The scale of data produced in the world is growing faster than the ability to process it. One approach for dealing with this data deluge involves sublinear algorithms, which are designed to estimate some feature of data without needing to store, or sometimes even see, the entire data set. Sublinear algorithms include distribution testing (e.g., estimating if a lottery is fair or not), streaming algorithms (e.g., finding the most common URLs on the web), and property testing (e.g., estimating the maximum degree of a network). For these problems, computer scientists have carefully studied how the complexity of the solution grows with the problem parameters---for example, estimating if a lottery is fair requires a number of draws that scales with the square root of the number of possible numbers drawn. But results so far have not been able to analyze the solution complexity for concrete instances (e.g., for a birthday lottery with 366 possible numbers, how many samples are necessary to verify fairness?). This project aims to change that, by finding solutions with not only good asymptotic scaling, but good constant factors.

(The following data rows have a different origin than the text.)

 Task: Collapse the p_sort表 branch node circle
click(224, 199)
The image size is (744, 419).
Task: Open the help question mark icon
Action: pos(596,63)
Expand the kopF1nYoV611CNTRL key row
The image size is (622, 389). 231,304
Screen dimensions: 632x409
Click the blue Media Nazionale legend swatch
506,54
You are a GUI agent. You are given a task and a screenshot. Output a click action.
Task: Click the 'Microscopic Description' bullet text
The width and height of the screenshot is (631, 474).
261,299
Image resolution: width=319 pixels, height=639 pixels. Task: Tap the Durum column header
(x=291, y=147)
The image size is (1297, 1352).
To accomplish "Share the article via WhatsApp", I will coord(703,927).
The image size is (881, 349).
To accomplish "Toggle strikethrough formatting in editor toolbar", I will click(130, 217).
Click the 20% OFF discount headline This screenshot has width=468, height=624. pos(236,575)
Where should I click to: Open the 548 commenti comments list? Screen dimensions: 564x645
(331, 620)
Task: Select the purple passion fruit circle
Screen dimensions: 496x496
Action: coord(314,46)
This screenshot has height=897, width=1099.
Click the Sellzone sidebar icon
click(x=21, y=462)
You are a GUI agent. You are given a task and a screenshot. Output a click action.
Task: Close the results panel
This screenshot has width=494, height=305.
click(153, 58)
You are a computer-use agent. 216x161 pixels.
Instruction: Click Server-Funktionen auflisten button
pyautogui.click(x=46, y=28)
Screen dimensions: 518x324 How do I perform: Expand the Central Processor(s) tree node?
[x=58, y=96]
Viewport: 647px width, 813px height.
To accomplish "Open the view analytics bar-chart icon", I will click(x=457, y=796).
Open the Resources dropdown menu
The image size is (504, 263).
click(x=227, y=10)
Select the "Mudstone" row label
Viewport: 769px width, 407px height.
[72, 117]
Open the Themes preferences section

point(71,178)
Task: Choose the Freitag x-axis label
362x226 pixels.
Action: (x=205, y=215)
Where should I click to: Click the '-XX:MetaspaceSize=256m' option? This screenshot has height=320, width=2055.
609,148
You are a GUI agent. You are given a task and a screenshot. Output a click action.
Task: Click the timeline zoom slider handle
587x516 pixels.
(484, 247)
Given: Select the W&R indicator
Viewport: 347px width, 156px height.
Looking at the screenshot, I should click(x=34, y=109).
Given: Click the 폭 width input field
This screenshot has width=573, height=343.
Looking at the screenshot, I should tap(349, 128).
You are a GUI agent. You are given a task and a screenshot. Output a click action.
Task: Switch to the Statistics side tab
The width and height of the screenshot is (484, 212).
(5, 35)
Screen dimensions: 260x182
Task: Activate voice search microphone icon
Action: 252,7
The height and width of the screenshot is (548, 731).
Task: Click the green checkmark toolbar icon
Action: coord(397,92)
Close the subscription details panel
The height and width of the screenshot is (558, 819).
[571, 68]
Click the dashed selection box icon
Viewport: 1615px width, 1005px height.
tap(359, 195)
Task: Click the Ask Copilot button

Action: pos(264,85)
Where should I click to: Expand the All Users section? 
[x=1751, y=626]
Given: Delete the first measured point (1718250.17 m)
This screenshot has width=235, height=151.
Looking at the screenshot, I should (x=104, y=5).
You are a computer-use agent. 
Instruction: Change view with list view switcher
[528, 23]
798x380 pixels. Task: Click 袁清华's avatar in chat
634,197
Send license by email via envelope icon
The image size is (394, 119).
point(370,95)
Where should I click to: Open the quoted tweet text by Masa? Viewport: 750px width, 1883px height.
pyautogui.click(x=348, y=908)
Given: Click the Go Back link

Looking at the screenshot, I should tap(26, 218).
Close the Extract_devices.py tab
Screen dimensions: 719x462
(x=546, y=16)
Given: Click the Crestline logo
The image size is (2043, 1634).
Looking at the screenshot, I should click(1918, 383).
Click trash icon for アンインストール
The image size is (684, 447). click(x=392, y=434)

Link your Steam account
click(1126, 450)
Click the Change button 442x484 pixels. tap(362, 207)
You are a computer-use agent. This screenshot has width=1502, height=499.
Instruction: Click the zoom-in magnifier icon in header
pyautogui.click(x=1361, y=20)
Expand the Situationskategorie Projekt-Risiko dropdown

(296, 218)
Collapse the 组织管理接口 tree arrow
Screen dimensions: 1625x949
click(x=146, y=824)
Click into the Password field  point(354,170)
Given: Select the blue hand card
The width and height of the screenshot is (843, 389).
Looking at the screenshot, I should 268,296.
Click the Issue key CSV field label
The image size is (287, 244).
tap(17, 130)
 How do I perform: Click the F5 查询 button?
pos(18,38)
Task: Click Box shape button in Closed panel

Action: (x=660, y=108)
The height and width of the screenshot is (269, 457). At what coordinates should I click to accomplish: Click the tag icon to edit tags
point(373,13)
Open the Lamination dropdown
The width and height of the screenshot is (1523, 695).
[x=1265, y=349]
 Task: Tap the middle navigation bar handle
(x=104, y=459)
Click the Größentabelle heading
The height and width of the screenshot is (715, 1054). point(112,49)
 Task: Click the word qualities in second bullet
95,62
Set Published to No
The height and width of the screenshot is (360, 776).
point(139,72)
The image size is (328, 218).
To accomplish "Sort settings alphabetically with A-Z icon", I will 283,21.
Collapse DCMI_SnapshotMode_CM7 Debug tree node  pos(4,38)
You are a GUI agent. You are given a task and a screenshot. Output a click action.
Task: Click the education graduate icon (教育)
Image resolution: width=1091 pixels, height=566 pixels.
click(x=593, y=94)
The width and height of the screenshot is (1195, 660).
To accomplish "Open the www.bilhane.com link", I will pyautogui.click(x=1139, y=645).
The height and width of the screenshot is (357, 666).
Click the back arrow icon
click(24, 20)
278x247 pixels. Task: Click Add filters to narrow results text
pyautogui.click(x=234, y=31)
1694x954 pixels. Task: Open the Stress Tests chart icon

Developing sublinear algorithms with good constant factors will require new algorithmic techniques. The sublinear-algorithms literature is based on several widespread techniques like probability amplification that are simple, general, and optimal up to constant factors---and significantly suboptimal in their constant factors. By replacing these techniques with more fine-grained ones, this project aims to develop new algorithms with better performance in practice. This project also aims to empirically measure the worst-case performance of algorithms, by identifying which input distributions are provably hardest to solve. By testing different algorithms in practice, the project will discover and compare the actual impact of different algorithmic choices.
This award reflects NSF's statutory mission and has been deemed worthy of support through evaluation using the Foundation's intellectual merit and broader impacts review criteria.